ある中学の文化祭に防犯講習で訪れた内海と弓削は、「ゾンビのデスマスク」と名づけられた展示品を目にする。精巧に作られたこの展示品は、生徒が池から拾い上げたアルミ板を元に作った物だったが、行方不明中の藤川雄一にそっくりだった。後日、その池から藤川の遺体が発見される。まるで遺体から転写して作られたような精巧な顔型の謎を追う湯川と内海は、城ノ内から藤川が放射線被曝を受けていたことを知らされる。 さらに栃木県警から龍仁湖で起きた原因不明の爆破事件の捜査協力を受けた本庁の草薙からも、事件の被害者が放射線被曝を受けていたことを知る。この被害者が藤川と同じ会社に勤務していたことから、事件の背後にかつての恩師・木島征志郎の存在を感じた湯川は木島との全面対決に挑む。
海辺近くの友永家で、離れが突如炎上。焼け跡からそこに住んでいた息子・邦宏の遺体が見つかる。当初は焼死と見られたが、刀のような刃物で刺されていたことが判明する。しかし離れには何者かが侵入した痕跡はなく、捜査に当たった草薙は専門家に意見を聴くため、母校の帝都大学を訪れる。 その帰り際、大学の掲示板に学生時代の友人と同じ名前の助教授(湯川学)の名を見かけた草薙は、湯川の研究室に足を運ぶ。草薙は学生時代に殺人容疑を掛けられ、窮地を湯川に救われた経験があり、再会した湯川に捜査協力を依頼する。草薙から聞かされた事件に全く興味を示さない湯川だったが、「現場近くのビーチには水着姿の女性がいる」と草薙から唆され、助手の栗林を連れて現場に向かうことになる。
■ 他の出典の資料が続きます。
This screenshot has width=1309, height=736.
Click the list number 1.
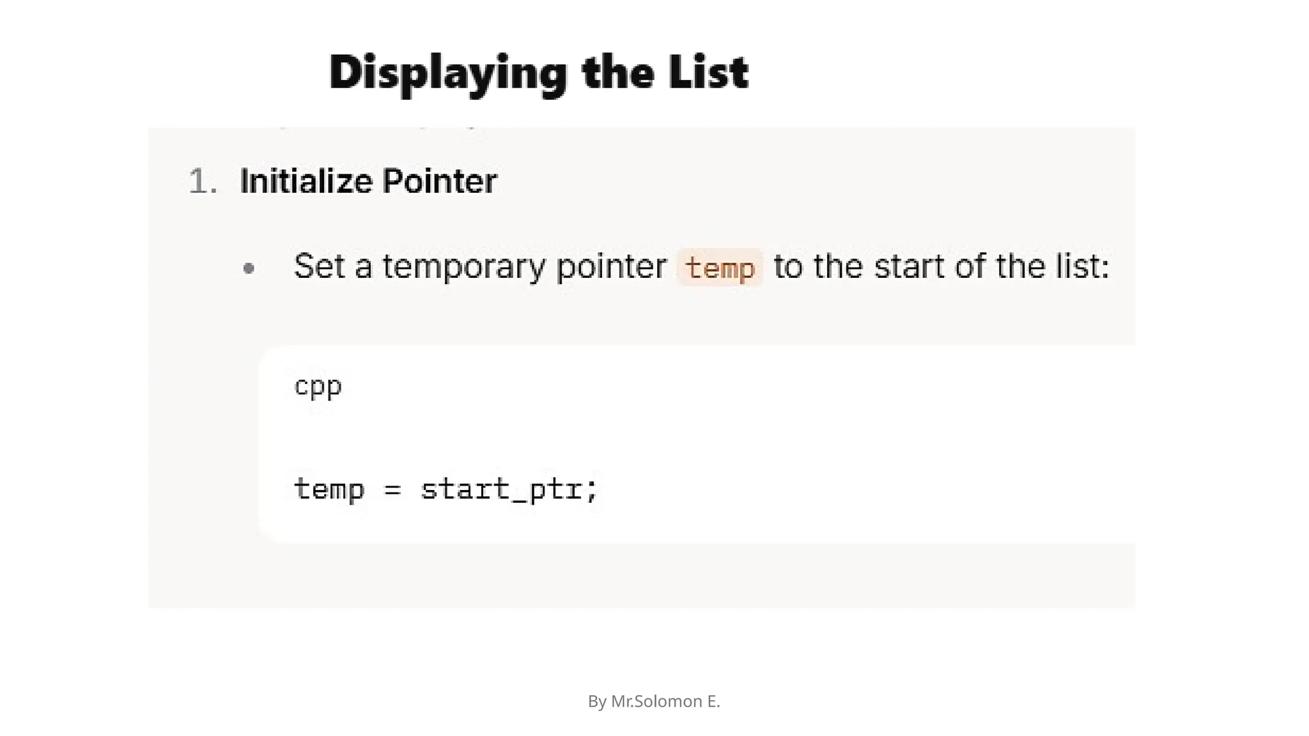(x=203, y=181)
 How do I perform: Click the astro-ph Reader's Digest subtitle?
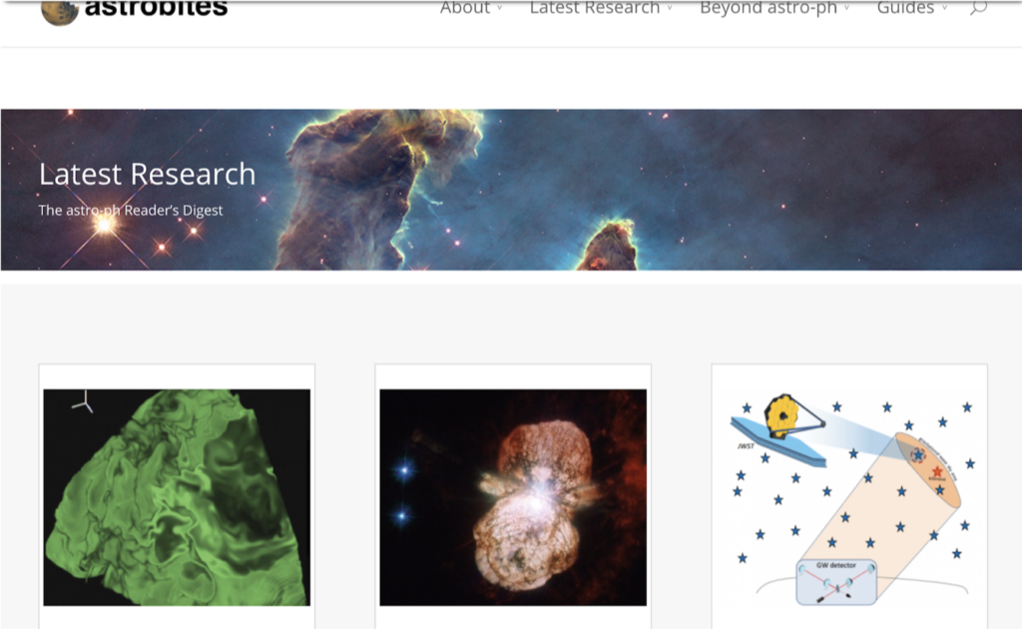point(131,210)
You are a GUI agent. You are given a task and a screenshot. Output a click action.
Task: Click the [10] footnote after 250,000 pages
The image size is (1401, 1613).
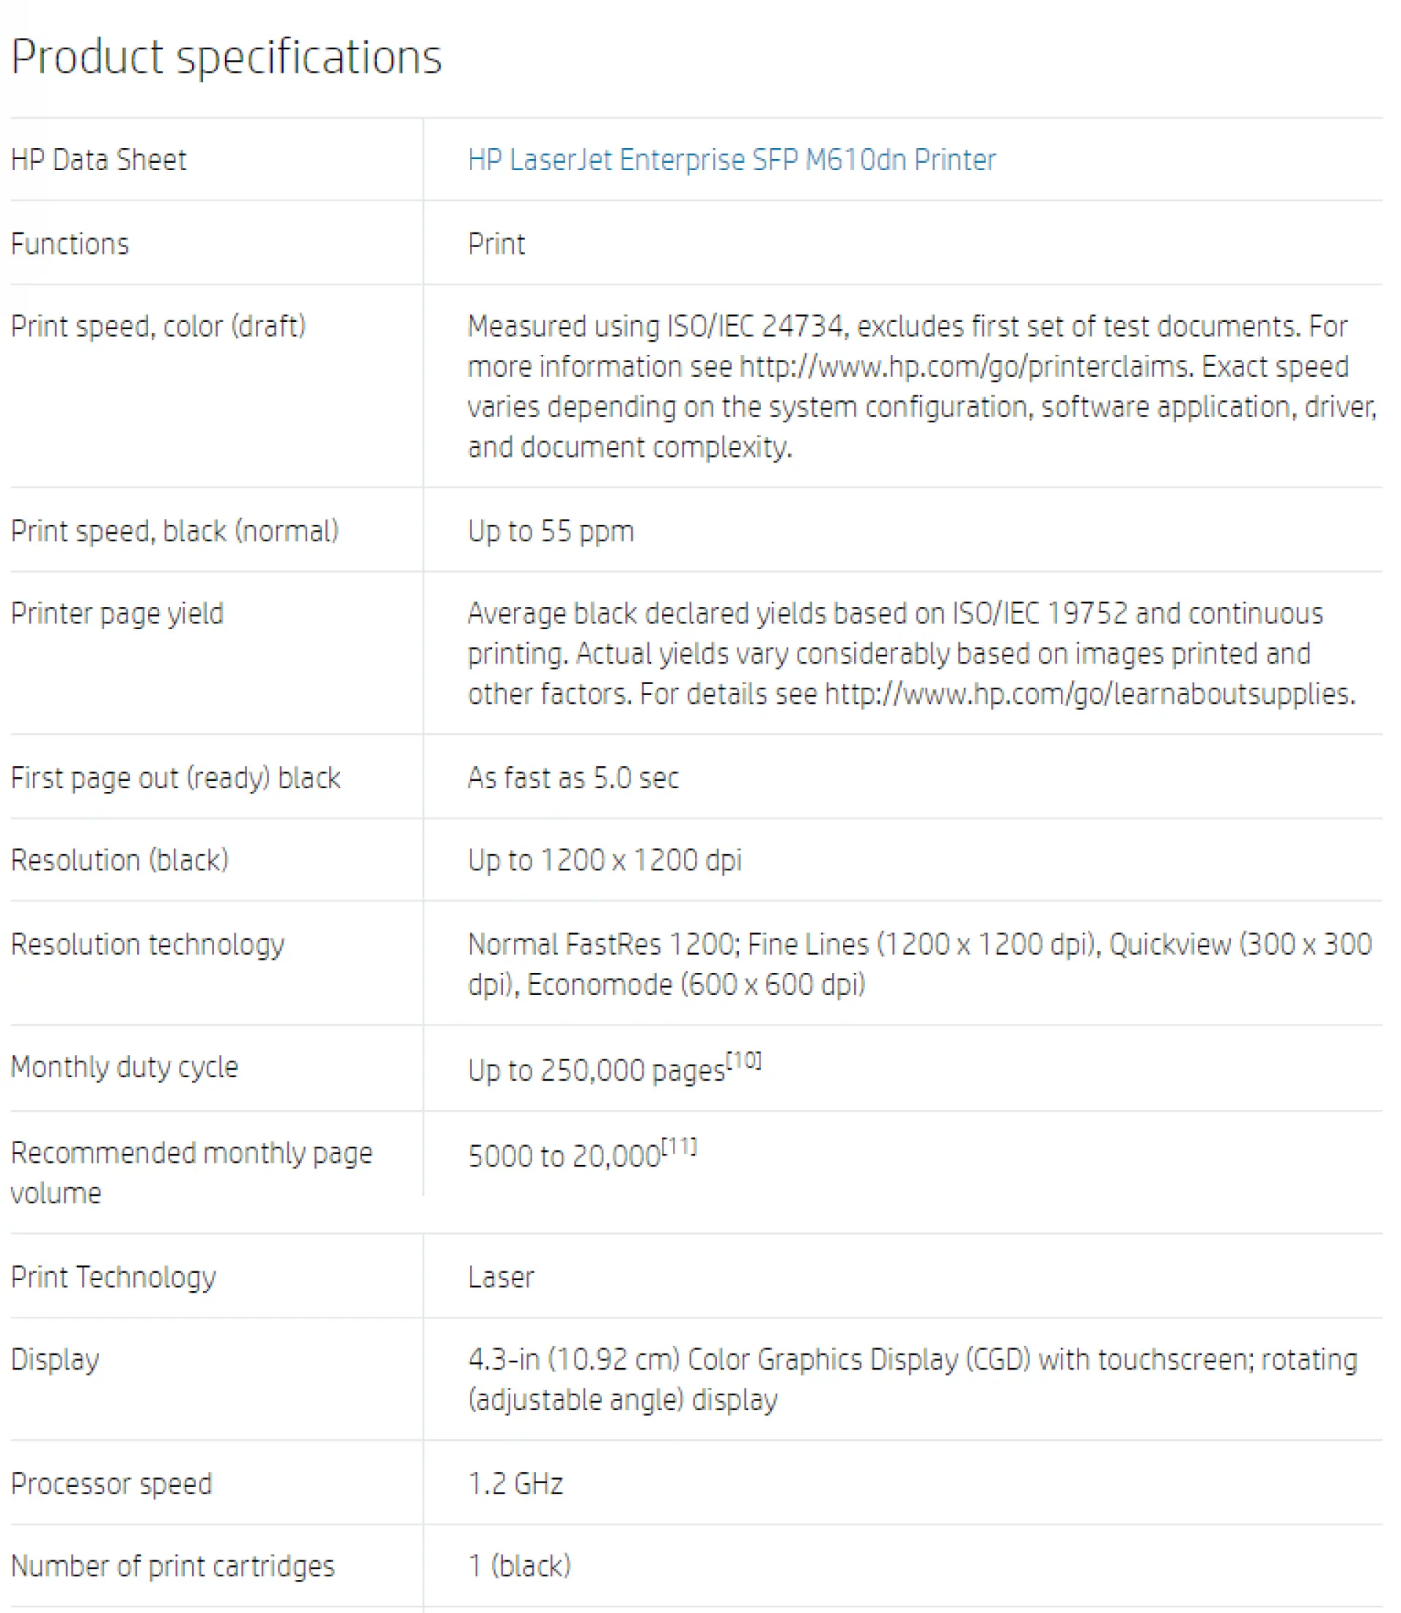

ある休日、岸谷はSNSを通じて知った山歩きのイベントに参加する。岸谷の次にペンションに到着した有名企業の研究者、篠田真希は、一通りの挨拶を済ませると「疲れているから」と言って部屋に籠り、夕食時も姿を現さなかった。心配した岸谷と、後から到着したこのイベントの企画者であり、篠田の上司でもある研究者・野木祐子が部屋を訪ねるが、部屋は施錠されており返事は無かった。それからしばらく時が経ってから、篠田がベランダから出て行った痕跡をペンションのオーナーが発見し、翌朝、篠田の遺体が渓流で見つかる。野木は事件が発覚する直前に岸谷たちの前からしばらく姿を消していたことと、野木の次に湯船につかった岸谷の身体に過飽和が現れた事から、野木による犯行ではないかと疑問を抱く。岸谷から話を聞いた湯川は、その科学的な理由と野木の美貌に興味を抱き、事件現場を訪れる。
湯川は栗林とゼミ生の遠野みさきを伴い、学会に出席していた。その帰り、湯川と栗林はみさきに誘われ、彼女の地元の神社にある「天狗のミイラ」を見に行く。しかし神社に着くとミイラのある祠には入ることができず、地元の警官でみさきの幼馴染である合田武彦が現れる。実は神社の神主が「烏天狗がミイラを取り返しにくる」と語り、祠をコンクリートで固めてしまったのだ。しかも神主は2週間前に祠で白骨死体として見つかっていた。みさきは事件を調査してもらうために湯川を神社に連れて来たのだった。するとそこに、一人のずぶ濡れになった若い女性・小島結衣が現れる。彼女はみさきと合田の幼馴染で、神社に着く前、急なにわか雨に降られた湯川に傘を貸した女性だった。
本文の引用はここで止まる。